What the task asks
Extract every line of the material that holds the string "dimensions".
§ §
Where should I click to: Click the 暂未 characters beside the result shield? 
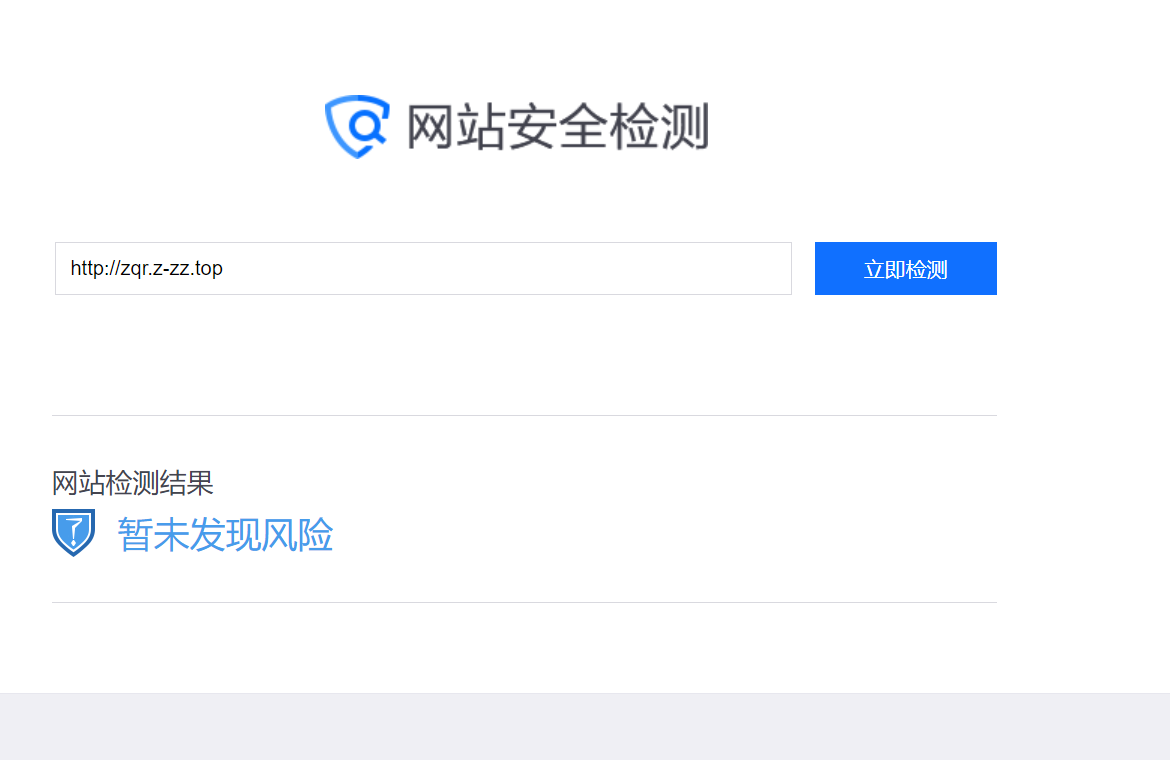[x=153, y=535]
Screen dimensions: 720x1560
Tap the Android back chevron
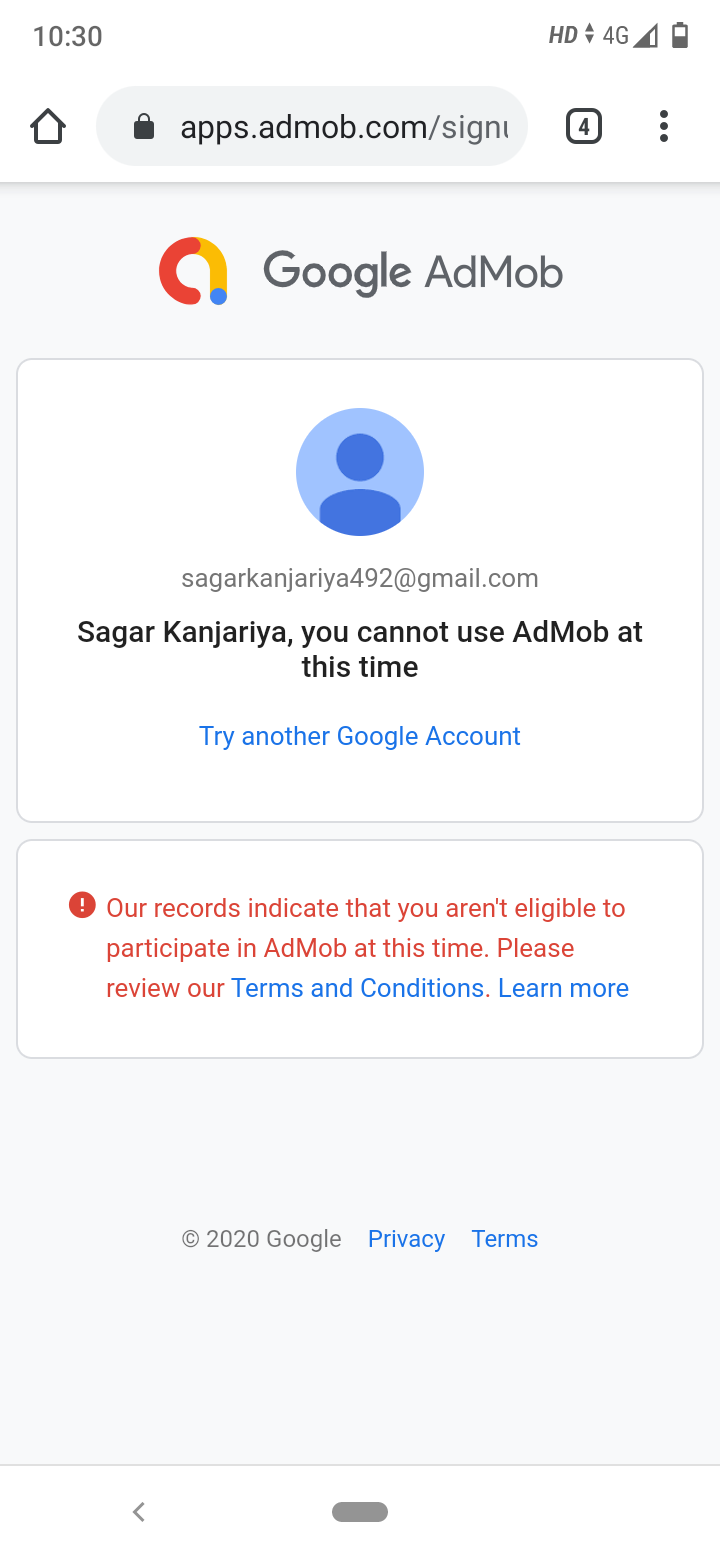tap(139, 1512)
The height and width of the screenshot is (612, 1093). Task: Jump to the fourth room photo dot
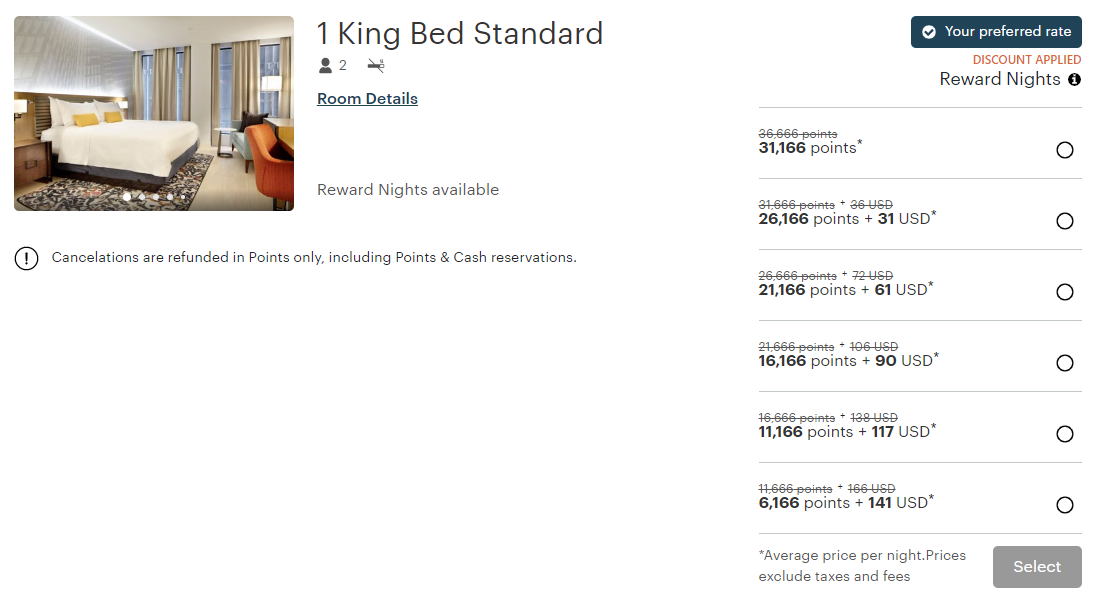[x=170, y=197]
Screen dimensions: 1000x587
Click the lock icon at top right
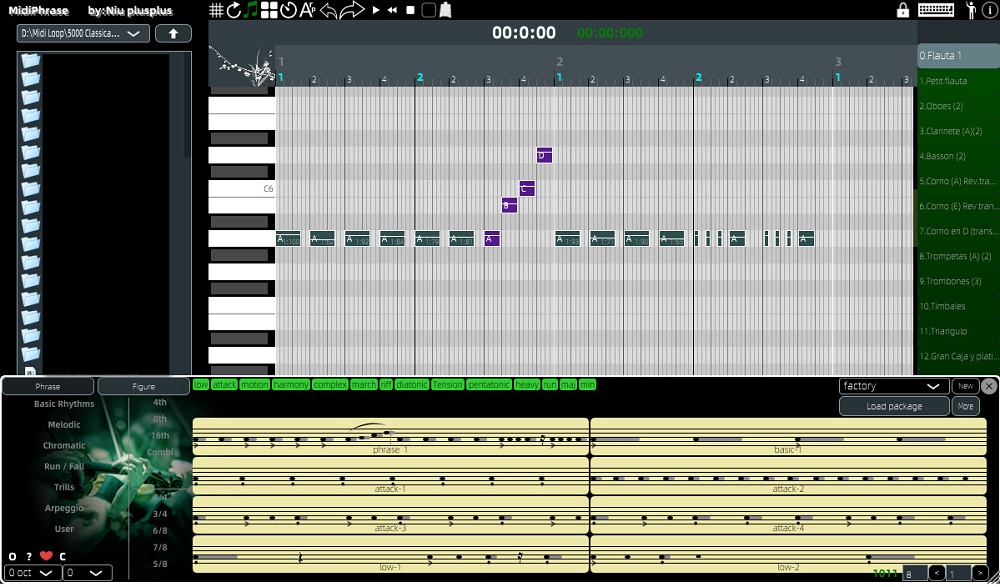(x=902, y=9)
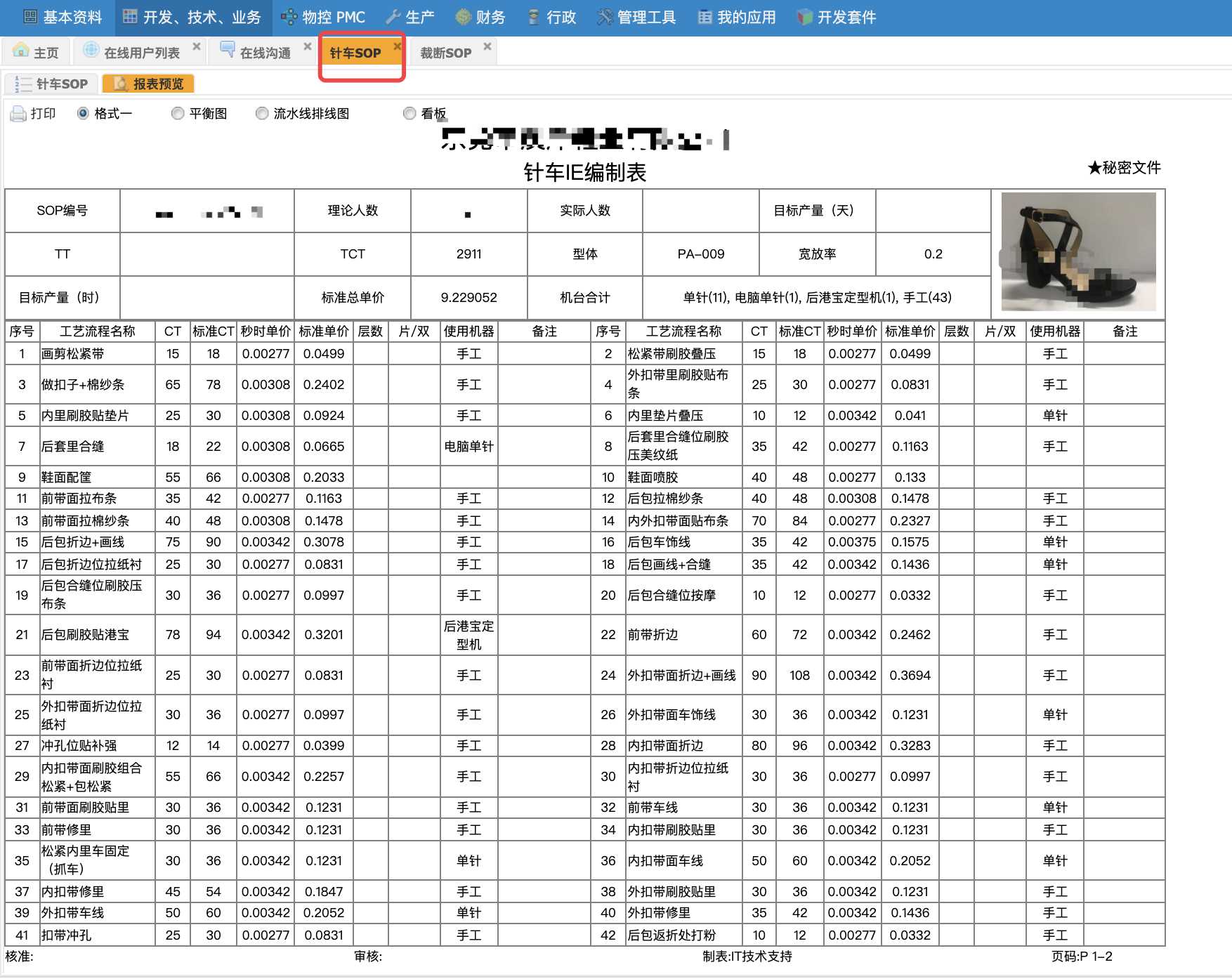Select the 平衡图 radio option
The width and height of the screenshot is (1232, 979).
[x=178, y=114]
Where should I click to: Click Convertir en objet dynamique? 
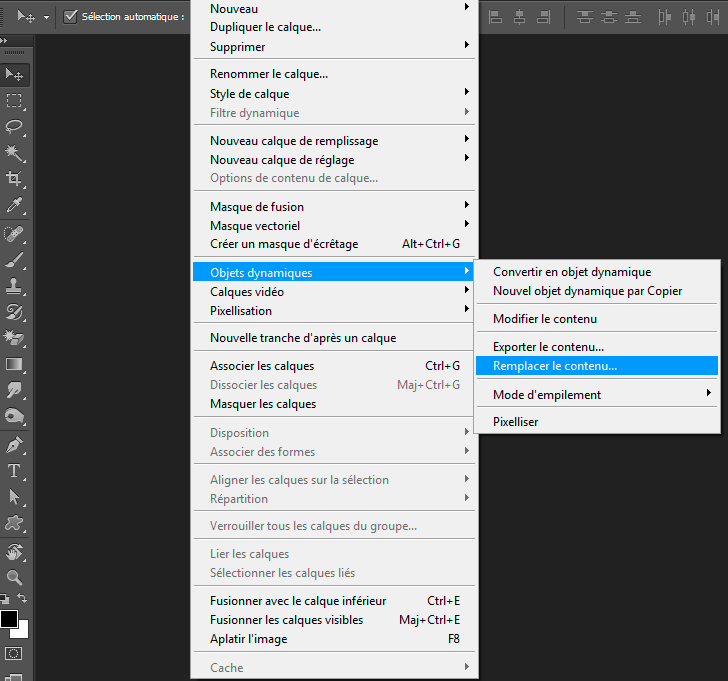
§ §
Output for this exercise
Screen dimensions: 720x1560
Screen dimensions: 1000x587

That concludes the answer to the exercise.